Il participio è anche predicativo, del soggetto, dell'oggetto. Per il primo caso si accompagna a verbi che esprimono un modo di essere, in italiano lo si può rendere come un verbo reggente, per altri la resa è data con avverbi e locuzioni avverbiali. I verbi possono essere anche di evidenza o apparenza, esso è retto anche da verbi o costrutti di percezione intellettiva. Il predicativo dell'oggetto invece si trova nella categoria dei verbi d'affetto, dei dichiarativi, dei verba impediendi et recusandi e in quelli di percezione; il predicativo è retto dai reggenti, sono espressi in forma passiva; per l'espressione "sono consapevole di" può presentare il participio predicativo al nominativo o concordato col dativo del pronome riflessivo; per i verba dicendi et declarandi è di rilievo la costruzione tra la principale e l'infinitiva. Infine, il participio con la particella ἄν può avere valore modale, acquista la funzione dell'ottativo potenziale o dell'indicativo irreale.

Formazione:

  • Participio attributivo: svolge la funzione di aggettivo rispetto a un sostantivo, per cui è anteposto, ma viene preceduto dall'articolo: αἱ πόλεις αἱ δημοκρατούμεναι (le città democratiche - le città che sono democratiche). Questo participio si può rendere con un aggettivo, con un participio o con una relativa.
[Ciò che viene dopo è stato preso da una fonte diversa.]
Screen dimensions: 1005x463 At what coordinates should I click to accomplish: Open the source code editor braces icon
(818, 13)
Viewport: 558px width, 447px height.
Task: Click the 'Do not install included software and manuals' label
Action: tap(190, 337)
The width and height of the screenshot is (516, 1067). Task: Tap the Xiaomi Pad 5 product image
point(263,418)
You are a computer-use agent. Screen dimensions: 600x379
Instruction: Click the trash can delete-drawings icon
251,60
  • Participio appositivo: detto anche avverbiale, precisa una circostanza in aggiunta a quanto detto nella proposizione sovraordinata; può concordare sintatticamente col soggetto o un complemento nella reggente, in tal caso è un participio congiunto, oppure essere sintatticamente autonomo o avere un collegamento logico con la principale, per questo si dice participio assoluto, distinto nei vari casi.
  • Participio congiunto: non è mai preceduto dall'articolo, è strettamente collegato col termine della principale; solo se si riferisce al soggetto della proposizione principale, può essere reso con un gerundio in italiano. Equivale alle seguenti proposizioni:
    • temporale: il participio è spesso accompagnato da avverbi di tempo come ἅμα, εὐθύς, μεταξύ - Τῶν τοῦ ὑπάτου ἐπῶν ἀκούσαντες οἱ πολῖται ἀπῆλθον (Quando ebbero ascoltato le parole del console, i cittadini si allontanarono).
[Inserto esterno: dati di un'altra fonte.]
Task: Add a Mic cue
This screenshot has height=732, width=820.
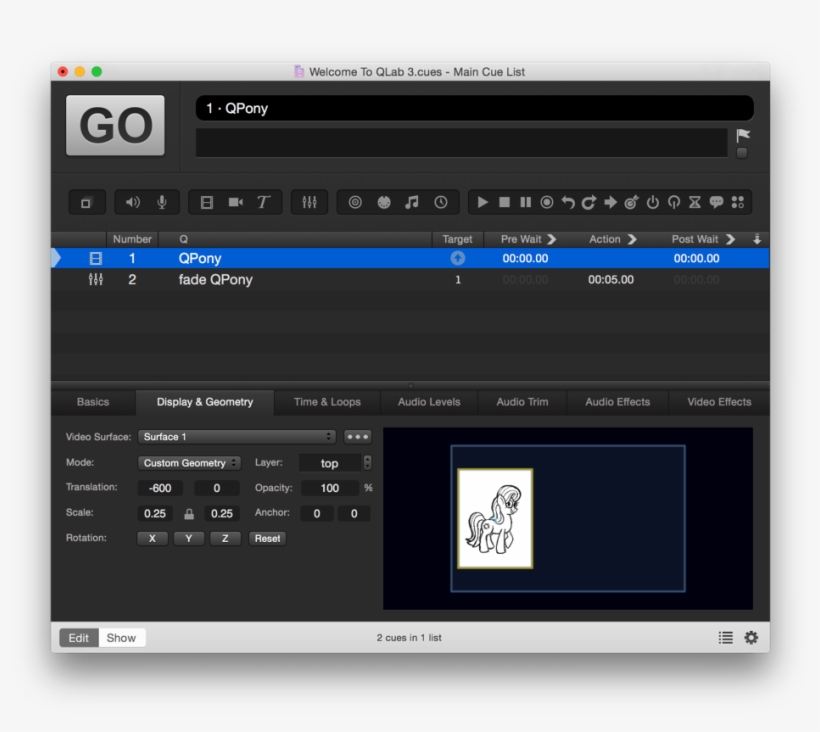Action: pyautogui.click(x=162, y=202)
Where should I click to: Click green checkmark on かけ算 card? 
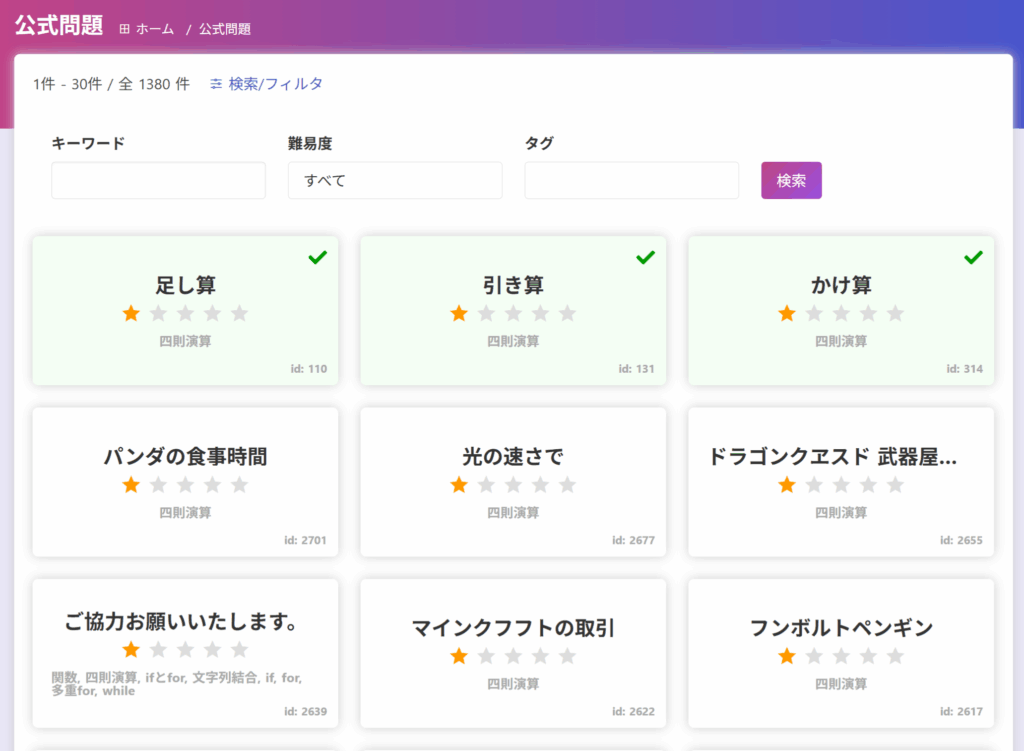click(973, 258)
    • causale: se il participio è preceduto da ὡς indica una causa soggettiva, che può essere messa in evidenza da espressioni come "pensando che - col pretesto di", se invece è preceduto da ἅτε, οἷον, esprime la causa oggettiva: Ὁ στρατηγὸς διήρπαζε τὴν χώραν ἅτε πολεμίαν οὖσαν (Il generale saccheggiava la regione perché era nemica)
  • concessiva: si usa il participio normale concordato col soggetto + avverbi e preposizioni della proposizione concessiva, come οὐ
  • ipotetica: si usa il participio che concorda con il soggetto + εἰ del periodo ipotetico
    • finale: il participio concorda col soggetto della principale, e ha valore finale.
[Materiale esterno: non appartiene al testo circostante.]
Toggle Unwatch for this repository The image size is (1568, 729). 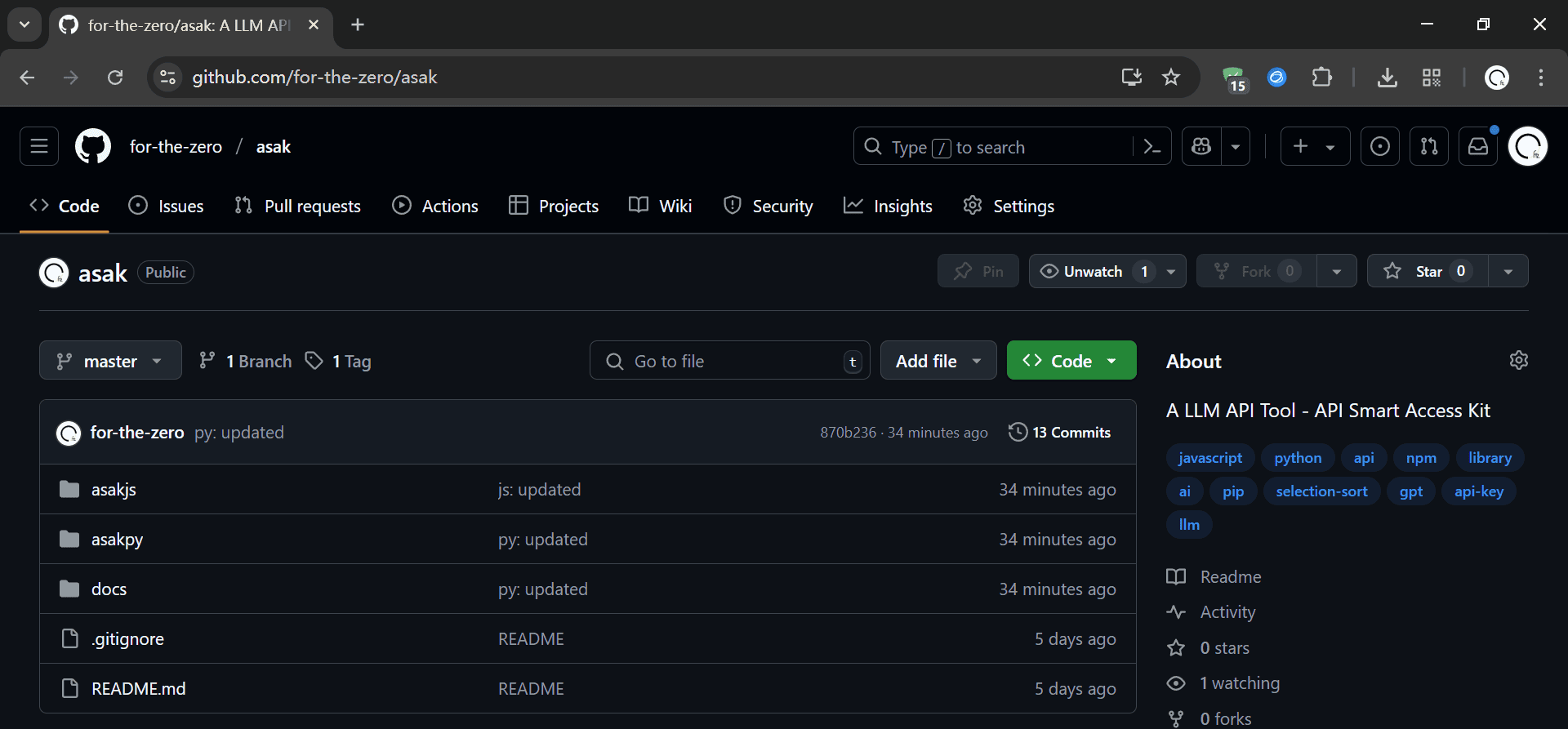(x=1092, y=271)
    • strumentale: concorda col soggetto, nel caso, genere e numero, se si tratta di un neutro, come τί, si concorda nel neutro e nel caso relativo e numero.
  • Participio assoluto: è a parte nella frase, e non ha collegamenti sintattici con la proposizione principale, per questo come l'ablativo assoluto del latino, è detto "sciolto", a parte: si caratterizza nel genitivo, accusativo e nominativo assoluto.
    • Genitivo assoluto: nel costrutto il soggetto e predicato sono posti in caso genitivo, e non sono per forza collegati l'uno all'altro nella struttura sintattica, e concordano in numero: il soggetto può essere un sostantivo, un aggettivo o un pronome, il predicato è sempre un participio, tale participio non viene mai preceduto da articolo, ma solo il sostantivo. Si può rendere in italiano in varie maniere, con valore causale, temporale, oppure usando il participio passato se l'azione riguarda il passato, oppure per il presente o il futuro, il gerundio. Ἡρπασμένης τῆς χώρας, οἱ πολῖται ἐπὶ τοὺς πολεμίους ἐπορεύοντο (Poiché il territorio era saccheggiato, i cittadini marciarono contro i nemici).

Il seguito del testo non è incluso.